# Problem statement:
Repeat word for word, please, only the lines of the material from the one containing "Select the R9 red bar" through its final line, both ends included.

════════════════════

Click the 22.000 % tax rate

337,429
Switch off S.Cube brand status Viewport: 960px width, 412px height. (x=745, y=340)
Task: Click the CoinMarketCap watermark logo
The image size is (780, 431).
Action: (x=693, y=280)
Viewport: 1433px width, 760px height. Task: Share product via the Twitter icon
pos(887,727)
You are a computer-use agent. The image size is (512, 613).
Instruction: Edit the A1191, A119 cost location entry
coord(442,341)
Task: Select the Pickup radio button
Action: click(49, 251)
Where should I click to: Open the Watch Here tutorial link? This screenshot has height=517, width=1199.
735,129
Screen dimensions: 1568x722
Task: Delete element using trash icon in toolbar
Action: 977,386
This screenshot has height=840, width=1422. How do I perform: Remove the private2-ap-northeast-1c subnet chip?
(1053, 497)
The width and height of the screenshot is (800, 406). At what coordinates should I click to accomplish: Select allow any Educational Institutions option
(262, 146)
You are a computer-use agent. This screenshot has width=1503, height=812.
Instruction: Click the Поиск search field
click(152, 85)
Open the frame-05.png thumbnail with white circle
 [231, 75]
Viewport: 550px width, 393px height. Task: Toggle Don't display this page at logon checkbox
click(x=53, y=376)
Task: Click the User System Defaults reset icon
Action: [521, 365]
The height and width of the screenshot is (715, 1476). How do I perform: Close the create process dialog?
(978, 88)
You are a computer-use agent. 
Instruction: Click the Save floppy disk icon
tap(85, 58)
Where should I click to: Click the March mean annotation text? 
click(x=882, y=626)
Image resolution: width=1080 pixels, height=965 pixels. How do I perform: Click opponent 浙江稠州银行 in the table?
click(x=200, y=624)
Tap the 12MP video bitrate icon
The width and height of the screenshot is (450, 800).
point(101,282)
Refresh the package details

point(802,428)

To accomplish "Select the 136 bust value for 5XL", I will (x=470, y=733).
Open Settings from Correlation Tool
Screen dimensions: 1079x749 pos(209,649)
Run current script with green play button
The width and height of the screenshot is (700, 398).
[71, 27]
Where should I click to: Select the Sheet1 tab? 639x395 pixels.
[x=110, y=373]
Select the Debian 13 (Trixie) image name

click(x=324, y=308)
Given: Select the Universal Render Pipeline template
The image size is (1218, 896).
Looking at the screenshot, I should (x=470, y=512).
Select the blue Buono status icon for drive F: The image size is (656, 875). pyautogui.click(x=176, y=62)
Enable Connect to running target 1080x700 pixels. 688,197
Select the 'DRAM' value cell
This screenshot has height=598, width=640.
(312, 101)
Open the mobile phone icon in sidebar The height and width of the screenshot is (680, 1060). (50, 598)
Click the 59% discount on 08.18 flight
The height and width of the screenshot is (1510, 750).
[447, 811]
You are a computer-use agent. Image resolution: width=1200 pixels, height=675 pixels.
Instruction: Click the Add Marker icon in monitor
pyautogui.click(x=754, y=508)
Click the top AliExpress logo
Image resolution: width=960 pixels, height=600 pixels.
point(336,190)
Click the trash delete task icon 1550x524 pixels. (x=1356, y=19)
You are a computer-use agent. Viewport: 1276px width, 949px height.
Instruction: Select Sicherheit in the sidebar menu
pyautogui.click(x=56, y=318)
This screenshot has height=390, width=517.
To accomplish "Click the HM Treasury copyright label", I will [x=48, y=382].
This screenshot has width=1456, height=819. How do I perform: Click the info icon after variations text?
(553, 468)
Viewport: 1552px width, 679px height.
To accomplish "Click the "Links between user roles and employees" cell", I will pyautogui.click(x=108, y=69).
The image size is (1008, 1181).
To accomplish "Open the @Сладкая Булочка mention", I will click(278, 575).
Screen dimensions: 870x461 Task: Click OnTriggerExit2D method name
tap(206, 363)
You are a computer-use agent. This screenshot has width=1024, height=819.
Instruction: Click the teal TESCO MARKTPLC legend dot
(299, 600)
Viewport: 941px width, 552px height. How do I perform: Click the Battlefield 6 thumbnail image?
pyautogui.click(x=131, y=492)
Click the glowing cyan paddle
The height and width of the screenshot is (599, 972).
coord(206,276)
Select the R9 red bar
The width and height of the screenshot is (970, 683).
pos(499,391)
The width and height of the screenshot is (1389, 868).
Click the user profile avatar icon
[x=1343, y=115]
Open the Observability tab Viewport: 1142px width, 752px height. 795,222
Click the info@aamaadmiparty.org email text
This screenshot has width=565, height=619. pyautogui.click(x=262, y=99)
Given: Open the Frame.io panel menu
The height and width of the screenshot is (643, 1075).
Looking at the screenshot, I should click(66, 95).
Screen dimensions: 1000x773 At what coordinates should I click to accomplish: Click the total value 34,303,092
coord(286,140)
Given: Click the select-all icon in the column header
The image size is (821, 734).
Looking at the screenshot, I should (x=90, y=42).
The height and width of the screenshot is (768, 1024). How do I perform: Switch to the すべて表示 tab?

════════════════════

# Completed task:
Select the R9 red bar
The width and height of the screenshot is (970, 683).
pos(499,391)
The width and height of the screenshot is (1389, 868).
Click the user profile avatar icon
[x=1343, y=115]
Open the Observability tab Viewport: 1142px width, 752px height. 795,222
Click the info@aamaadmiparty.org email text
This screenshot has width=565, height=619. pyautogui.click(x=262, y=99)
Given: Open the Frame.io panel menu
The height and width of the screenshot is (643, 1075).
Looking at the screenshot, I should click(66, 95).
Screen dimensions: 1000x773 At what coordinates should I click to accomplish: Click the total value 34,303,092
coord(286,140)
Given: Click the select-all icon in the column header
The image size is (821, 734).
Looking at the screenshot, I should (x=90, y=42).
The height and width of the screenshot is (768, 1024). How do I perform: Switch to the すべて表示 tab?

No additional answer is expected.